■ Instructions for the task
Reproduce word for word every line of the listing below, from the line containing "Doing Business with FRA (96, 901)" down to the line containing "Vulnerability Disclosure Policy (110, 1826)", with both of those lines included.

■ Dataset excerpts
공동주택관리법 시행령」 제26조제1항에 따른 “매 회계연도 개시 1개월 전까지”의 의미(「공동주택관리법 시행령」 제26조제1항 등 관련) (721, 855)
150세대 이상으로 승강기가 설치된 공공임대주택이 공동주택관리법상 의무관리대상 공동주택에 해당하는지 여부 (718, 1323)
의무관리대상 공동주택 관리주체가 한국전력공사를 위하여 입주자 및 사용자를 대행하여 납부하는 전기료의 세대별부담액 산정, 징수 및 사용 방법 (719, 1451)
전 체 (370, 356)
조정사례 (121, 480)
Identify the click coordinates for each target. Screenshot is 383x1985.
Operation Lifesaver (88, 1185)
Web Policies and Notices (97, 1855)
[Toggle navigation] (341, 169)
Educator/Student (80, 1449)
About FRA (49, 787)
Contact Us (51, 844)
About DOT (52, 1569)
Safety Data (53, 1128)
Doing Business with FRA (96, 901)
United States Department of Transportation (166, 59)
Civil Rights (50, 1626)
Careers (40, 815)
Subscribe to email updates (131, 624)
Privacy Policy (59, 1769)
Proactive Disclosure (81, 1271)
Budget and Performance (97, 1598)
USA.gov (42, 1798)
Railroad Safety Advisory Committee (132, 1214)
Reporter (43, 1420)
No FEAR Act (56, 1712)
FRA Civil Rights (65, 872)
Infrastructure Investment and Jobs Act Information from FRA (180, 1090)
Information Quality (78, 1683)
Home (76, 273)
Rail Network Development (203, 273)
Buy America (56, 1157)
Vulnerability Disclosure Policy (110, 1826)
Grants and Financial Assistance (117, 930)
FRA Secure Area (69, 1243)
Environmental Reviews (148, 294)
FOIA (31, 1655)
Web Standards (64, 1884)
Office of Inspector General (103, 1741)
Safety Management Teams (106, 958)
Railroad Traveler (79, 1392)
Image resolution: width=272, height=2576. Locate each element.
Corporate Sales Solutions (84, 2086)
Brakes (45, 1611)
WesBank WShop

■ Result of this task
Doing Business with FRA (96, 901)
United States Department of Transportation (166, 59)
Civil Rights (50, 1626)
Careers (40, 815)
Subscribe to email updates (131, 624)
Privacy Policy (59, 1769)
Proactive Disclosure (81, 1271)
Budget and Performance (97, 1598)
USA.gov (42, 1798)
Railroad Safety Advisory Committee (132, 1214)
Reporter (43, 1420)
No FEAR Act (56, 1712)
FRA Civil Rights (65, 872)
Infrastructure Investment and Jobs Act Information from FRA (180, 1090)
Information Quality (78, 1683)
Home (76, 273)
Rail Network Development (203, 273)
Buy America (56, 1157)
Vulnerability Disclosure Policy (110, 1826)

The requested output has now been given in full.